THE TASKS |
**A)** Answer these from the KNO3 dilution solution:
(i) What volume of 2.00 M KNO3 does the solution give as needed?
(ii) In the molarity formula, what does V stand for?
(iii) What is M₂ defined as?
**B)** From the KNO3 dilution solution, print the part that opens with the words containing "As the number" and closes with "the stock solution.".
**C)** Decide whether each statement agrees with the KNO3 dilution solution, giving yes or no along with the deciding words:
(i) Dilution is done by adding more solvent.
(ii) The number of moles of solute changes during dilution.
(iii) V₁ is the volume of the new solution.

[START SUPPLIED TEXT]

Chapter 16.2, Problem 23LC

Interpretation Introduction

Interpretation: The volume of $2.00\text{ M KNO3}$ is to be calculated to prepare $100.0\text{ mL }$ of $0.150\text{ M KNO3}$ .

Concept introduction: Dilution is the process in which the concentrated solution is to be made diluted. This dilution is done by the addition of more solvents in the solution.

Answer to Problem 23LC

The volume of $2.00\text{ M KNO3}$ needed to prepare $100.0\text{ mL }$ of $0.150\text{ M KNO3}$ is $7.5\text{ mL}$ .

Explanation of Solution

In the process of dilution, the number of moles of solute remains constant before and after the dilution. The formula of dilution is derived as below:

  $\text{Molarity = }\frac{n}{V}$

Where:

n is the number of moles of solute.

V is the volume of solution in liters.

As the number of moles of solute remains constant before and after dilution then,

  $n=MV$

Hence, the dilution equation becomes:

  $M\text{1}V\text{1 = }M\text{2}V\text{2}$

In the above formula, the terms are described:

M₁ is the molarity of the stock solution.

V₁ is the volume of stock solution that needs to be taken.

M₂ is the molarity of the new solution.

V₂ is the volume of the new solution.

The data given to find out the volume of stock solution is as follows:

The value of M₁ is $2.00\text{ M}$ .

[END SUPPLIED TEXT]
[START DATA EXTRACT]

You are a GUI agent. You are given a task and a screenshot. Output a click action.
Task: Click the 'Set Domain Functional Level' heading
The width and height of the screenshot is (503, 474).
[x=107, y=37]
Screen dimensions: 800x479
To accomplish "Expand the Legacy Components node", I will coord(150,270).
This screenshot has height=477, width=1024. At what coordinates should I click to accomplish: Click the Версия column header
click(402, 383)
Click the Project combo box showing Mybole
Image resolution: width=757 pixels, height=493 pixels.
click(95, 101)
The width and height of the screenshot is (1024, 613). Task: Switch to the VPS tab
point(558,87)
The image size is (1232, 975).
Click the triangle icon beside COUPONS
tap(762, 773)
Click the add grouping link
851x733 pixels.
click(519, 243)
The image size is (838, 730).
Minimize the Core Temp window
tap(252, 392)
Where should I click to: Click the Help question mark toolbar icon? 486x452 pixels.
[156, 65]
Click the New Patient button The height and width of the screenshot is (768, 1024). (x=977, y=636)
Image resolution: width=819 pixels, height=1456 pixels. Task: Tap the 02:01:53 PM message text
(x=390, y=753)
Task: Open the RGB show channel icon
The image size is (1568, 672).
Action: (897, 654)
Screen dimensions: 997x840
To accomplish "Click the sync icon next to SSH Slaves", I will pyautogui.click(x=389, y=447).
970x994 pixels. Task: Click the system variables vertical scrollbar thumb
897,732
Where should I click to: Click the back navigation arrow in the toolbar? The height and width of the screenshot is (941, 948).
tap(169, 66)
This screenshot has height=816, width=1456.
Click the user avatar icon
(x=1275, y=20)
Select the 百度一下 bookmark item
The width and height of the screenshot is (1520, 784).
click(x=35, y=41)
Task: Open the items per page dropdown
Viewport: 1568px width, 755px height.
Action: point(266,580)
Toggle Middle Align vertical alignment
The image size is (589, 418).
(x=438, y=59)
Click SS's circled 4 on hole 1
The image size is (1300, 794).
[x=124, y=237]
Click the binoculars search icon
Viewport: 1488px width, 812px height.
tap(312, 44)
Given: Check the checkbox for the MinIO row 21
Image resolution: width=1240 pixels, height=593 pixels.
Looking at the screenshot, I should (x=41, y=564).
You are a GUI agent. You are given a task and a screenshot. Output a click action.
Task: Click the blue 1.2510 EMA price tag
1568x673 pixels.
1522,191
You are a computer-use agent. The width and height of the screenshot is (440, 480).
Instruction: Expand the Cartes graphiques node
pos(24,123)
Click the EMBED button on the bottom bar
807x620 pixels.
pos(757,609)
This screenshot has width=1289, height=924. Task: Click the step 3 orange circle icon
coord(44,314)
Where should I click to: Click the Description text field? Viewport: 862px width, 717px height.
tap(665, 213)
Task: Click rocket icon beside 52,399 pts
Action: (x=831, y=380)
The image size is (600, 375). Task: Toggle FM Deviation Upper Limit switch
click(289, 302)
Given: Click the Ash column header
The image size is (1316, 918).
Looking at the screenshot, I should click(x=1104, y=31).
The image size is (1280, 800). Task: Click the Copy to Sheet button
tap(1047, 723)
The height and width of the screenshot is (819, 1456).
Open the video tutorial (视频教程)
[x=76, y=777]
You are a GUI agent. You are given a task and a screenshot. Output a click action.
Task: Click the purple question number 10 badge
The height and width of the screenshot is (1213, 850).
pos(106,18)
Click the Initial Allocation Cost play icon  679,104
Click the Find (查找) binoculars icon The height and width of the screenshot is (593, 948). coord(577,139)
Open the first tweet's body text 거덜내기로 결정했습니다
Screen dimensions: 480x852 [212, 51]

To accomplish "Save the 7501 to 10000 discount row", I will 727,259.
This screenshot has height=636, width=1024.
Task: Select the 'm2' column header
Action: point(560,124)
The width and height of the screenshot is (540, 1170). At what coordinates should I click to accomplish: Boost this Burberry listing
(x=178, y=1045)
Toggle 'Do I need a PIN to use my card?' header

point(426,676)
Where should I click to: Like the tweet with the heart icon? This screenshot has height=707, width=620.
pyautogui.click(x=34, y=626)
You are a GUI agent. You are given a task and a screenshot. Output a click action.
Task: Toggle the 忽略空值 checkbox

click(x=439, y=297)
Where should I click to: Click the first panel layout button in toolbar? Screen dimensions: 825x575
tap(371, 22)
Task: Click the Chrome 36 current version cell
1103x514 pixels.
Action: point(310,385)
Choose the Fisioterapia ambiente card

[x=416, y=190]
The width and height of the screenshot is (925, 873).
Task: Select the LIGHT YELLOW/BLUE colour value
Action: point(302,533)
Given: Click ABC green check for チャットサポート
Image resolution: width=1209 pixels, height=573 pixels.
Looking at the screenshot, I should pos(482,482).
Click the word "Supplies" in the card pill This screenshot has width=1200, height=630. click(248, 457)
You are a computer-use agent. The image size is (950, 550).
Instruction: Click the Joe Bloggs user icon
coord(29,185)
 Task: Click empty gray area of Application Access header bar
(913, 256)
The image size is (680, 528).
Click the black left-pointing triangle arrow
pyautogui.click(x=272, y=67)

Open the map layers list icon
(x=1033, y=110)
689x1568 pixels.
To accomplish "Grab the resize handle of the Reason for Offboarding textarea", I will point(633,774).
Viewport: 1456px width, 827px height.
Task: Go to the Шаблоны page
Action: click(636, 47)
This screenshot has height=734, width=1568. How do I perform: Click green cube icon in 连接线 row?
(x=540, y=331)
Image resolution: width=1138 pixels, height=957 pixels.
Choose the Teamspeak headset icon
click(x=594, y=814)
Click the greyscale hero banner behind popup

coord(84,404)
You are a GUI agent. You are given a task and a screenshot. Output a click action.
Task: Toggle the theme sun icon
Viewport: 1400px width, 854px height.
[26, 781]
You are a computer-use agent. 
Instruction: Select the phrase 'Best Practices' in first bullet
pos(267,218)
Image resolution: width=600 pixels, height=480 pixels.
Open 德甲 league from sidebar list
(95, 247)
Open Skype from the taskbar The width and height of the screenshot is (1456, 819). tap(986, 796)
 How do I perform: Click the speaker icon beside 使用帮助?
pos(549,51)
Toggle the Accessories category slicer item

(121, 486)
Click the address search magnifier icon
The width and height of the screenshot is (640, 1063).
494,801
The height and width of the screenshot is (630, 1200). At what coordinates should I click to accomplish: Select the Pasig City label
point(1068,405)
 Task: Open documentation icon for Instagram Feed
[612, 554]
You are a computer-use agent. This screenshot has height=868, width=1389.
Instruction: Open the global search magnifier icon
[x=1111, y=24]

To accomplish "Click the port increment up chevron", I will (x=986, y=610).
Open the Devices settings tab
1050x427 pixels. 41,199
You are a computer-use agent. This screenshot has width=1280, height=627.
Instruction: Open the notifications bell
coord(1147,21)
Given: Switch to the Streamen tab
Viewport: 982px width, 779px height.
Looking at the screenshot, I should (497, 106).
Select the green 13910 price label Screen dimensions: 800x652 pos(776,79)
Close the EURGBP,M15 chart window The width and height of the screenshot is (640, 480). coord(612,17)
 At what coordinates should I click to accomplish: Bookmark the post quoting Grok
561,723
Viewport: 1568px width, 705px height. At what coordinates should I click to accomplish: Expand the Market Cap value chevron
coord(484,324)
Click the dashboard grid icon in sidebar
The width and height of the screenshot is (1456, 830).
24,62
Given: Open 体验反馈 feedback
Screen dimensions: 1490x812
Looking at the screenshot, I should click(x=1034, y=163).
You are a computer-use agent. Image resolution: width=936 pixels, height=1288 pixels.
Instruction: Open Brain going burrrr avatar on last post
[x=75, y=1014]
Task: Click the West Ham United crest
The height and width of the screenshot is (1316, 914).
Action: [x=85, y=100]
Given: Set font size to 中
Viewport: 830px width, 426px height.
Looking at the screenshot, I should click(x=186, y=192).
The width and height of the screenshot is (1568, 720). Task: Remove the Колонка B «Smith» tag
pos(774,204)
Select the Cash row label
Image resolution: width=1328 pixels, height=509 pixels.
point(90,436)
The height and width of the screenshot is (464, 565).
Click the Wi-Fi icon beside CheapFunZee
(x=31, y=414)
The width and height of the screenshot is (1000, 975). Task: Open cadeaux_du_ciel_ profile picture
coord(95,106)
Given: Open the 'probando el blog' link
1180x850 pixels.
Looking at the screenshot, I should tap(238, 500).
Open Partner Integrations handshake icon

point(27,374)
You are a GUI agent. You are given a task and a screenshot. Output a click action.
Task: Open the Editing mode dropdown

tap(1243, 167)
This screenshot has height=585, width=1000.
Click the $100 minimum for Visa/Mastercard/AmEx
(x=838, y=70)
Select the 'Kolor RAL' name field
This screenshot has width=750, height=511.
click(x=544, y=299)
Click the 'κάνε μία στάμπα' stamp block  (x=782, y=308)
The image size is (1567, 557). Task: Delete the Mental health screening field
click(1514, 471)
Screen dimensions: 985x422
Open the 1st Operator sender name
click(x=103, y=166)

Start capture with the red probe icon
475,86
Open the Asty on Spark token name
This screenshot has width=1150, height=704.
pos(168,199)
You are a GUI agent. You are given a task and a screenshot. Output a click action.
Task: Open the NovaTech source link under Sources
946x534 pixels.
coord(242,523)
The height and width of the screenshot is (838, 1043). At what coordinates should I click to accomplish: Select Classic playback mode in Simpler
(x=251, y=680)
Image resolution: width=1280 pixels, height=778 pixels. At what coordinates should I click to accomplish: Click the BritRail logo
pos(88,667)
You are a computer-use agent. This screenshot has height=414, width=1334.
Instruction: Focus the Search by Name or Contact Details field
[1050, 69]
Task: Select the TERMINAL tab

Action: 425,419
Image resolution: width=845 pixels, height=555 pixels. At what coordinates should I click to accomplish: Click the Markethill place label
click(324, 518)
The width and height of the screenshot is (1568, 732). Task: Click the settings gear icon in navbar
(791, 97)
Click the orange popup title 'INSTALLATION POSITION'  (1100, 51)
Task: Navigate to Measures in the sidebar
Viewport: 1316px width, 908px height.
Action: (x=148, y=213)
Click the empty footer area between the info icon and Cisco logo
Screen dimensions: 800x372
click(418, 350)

[END DATA EXTRACT]

ANSWERS BELOW |
**A)**
(i) 7.5 mL
(ii) The volume of solution in liters
(iii) The molarity of the new solution

**B)**
As the number of moles of solute remains constant before and after dilution then,

  $n=MV$

Hence, the dilution equation becomes:

  $M\text{1}V\text{1 = }M\text{2}V\text{2}$

In the above formula, the terms are described:

M₁ is the molarity of the stock solution.

**C)**
(i) Yes: "This dilution is done by the addition of more solvents in the solution."
(ii) No: "the number of moles of solute remains constant before and after the dilution."
(iii) No: "V₁ is the volume of stock solution that needs to be taken."